Reforming Australia’s Equality Laws
There were 20 speakers at the human rights law one-day conference – and no morning tea break! Specific discrimination such as race, sex, disability, marriage, age and homelessness were covered, along with more general discussions about the meaning of equality and how to achieve it.
Australian Human Rights Commissioner Catherine Branson pointed out that anti-discrimination laws throughout Australia are complex, with different exceptions, gaps and inconsistencies. Her objectives, in the planned consolidation of anti-discrimination acts, are to achieve uniform legislation; with specified targets, which reduces the regulatory burden, with no diminution of existing levels of protection.
This is not a purely technical exercise if equality is to be more effectively achieved.

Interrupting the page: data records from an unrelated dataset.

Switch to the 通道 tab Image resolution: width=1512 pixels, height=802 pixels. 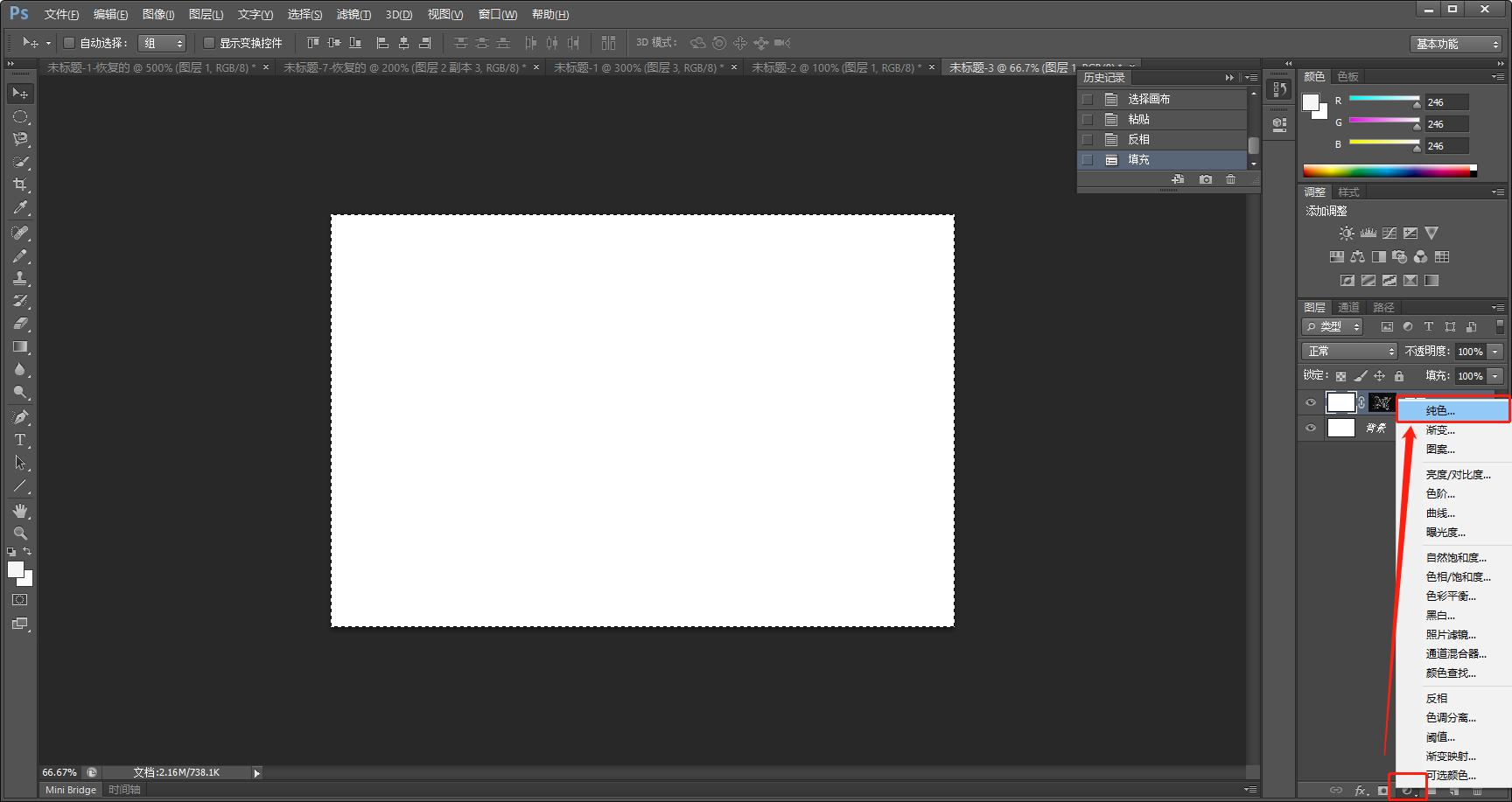[1348, 307]
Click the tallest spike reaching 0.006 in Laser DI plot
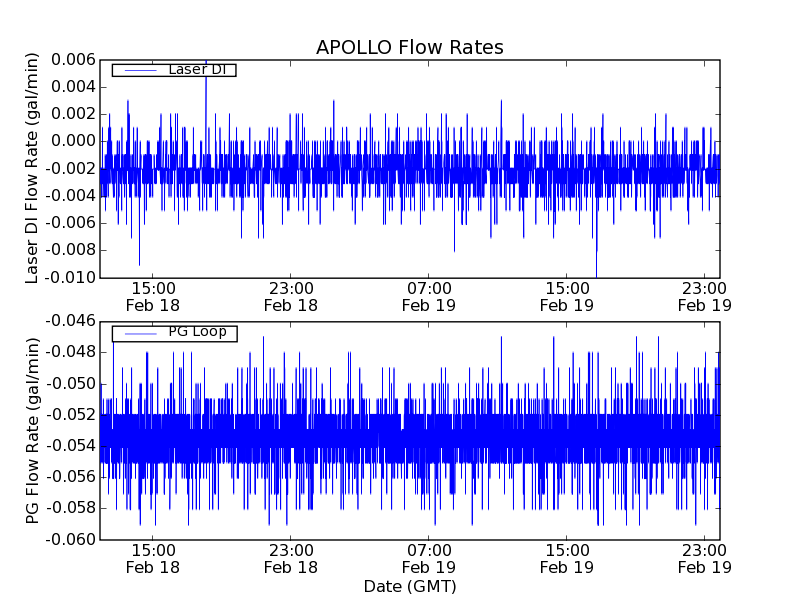Screen dimensions: 800x600 coord(206,64)
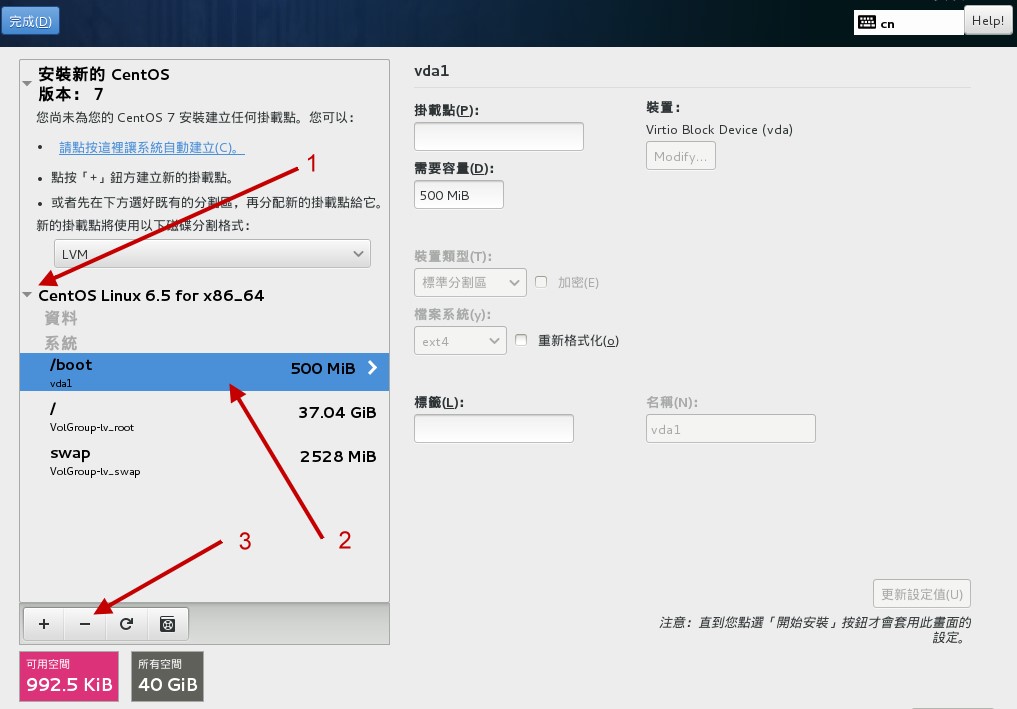Click the plus icon to add mount point

[x=44, y=624]
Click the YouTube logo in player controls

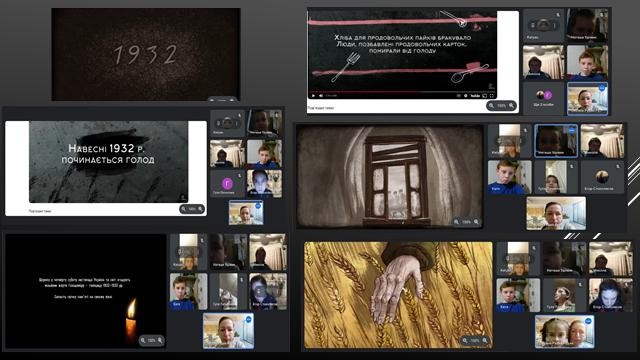click(x=475, y=96)
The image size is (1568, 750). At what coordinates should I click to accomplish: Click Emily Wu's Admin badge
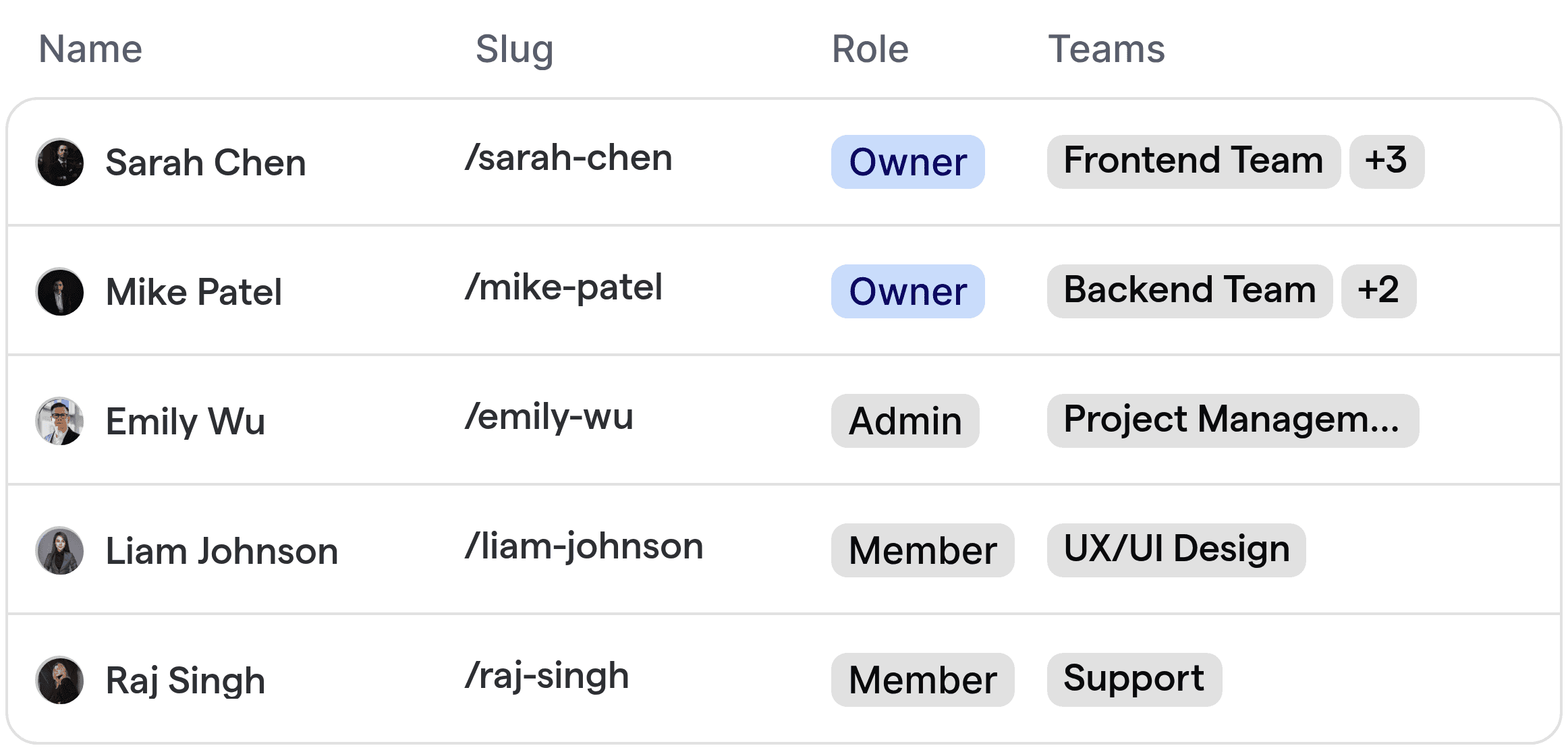click(x=905, y=421)
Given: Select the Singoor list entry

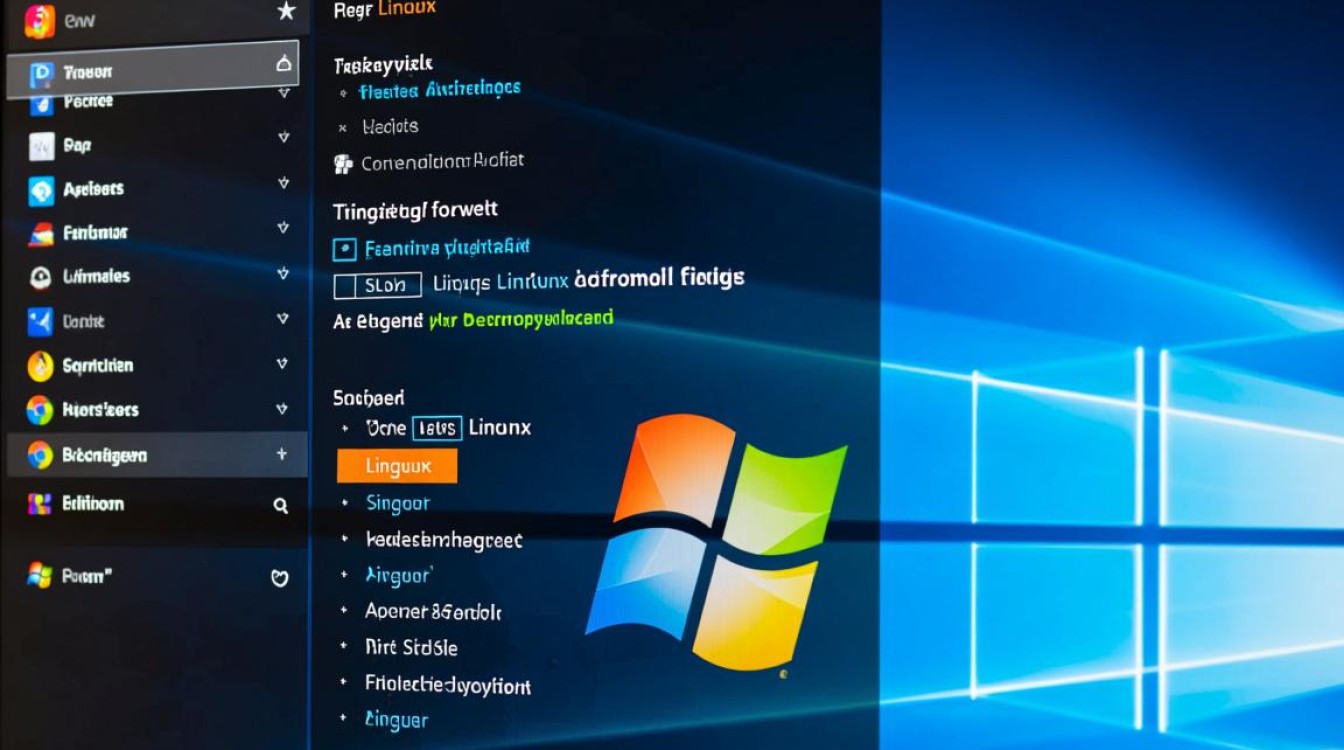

Dr Dimitrina Petrova (who helped draft the Yogyakarta Principles) argued that change never just happens – people work for decades, then there is a moment of opportunity, once a political opening appears, to achieve change.
The UK Equal Opportunity Act of 2010 (consisting of 239 pages, 28 schedules, 216 pages of explanatory notes) is ‘part of the fifth generation of equality law – after 45 years of evolution of the concept of equality’.
She offered an evolutionary classification of law from formal equality, to substantive, to comprehensive, to transformative equality. Even substantive equality of opportunity is not enough, she argued, because embedded structures of inequality remain embedded and it does not overcome past disadvantage.
Petrova stated that equality, as a human right, creates a whole different paradigm from anti-discrimination, but warned that legislation cannot be transplanted from one jurisdiction to another without considering the national context.
So it would not be productive for Australia simply to replicate UK law, although of the two countries, the UK could exchange lessons learned.
ANU’s Law Professor Margaret Thornton gave an excellent talk on discrimination’s intersectionality.
Anti-discrimination legislation currently exists in ‘silos’, with each law addressing one type such as race, age, or sex. Thornton asserted that the Sex Discrimination Act is ‘uncertain…limited and outdated’, with many exemptions.
It does not cover sex discrimination against lesbians. Therefore, in the process of consolidating the different pieces of anti-discrimination, she warned that it was imperative not to import the current legislative weaknesses into the uniform Act.
One of the ways in which this might be avoided is to incorporate a clear statement about giving effect to CEDAW. Another would be to give guidance to judges in the objects clause, since all High Court discrimination cases have failed for the past 15 years.
By Barbary Clarke, co-Convenor of the VGLRL’s Policy Working Group.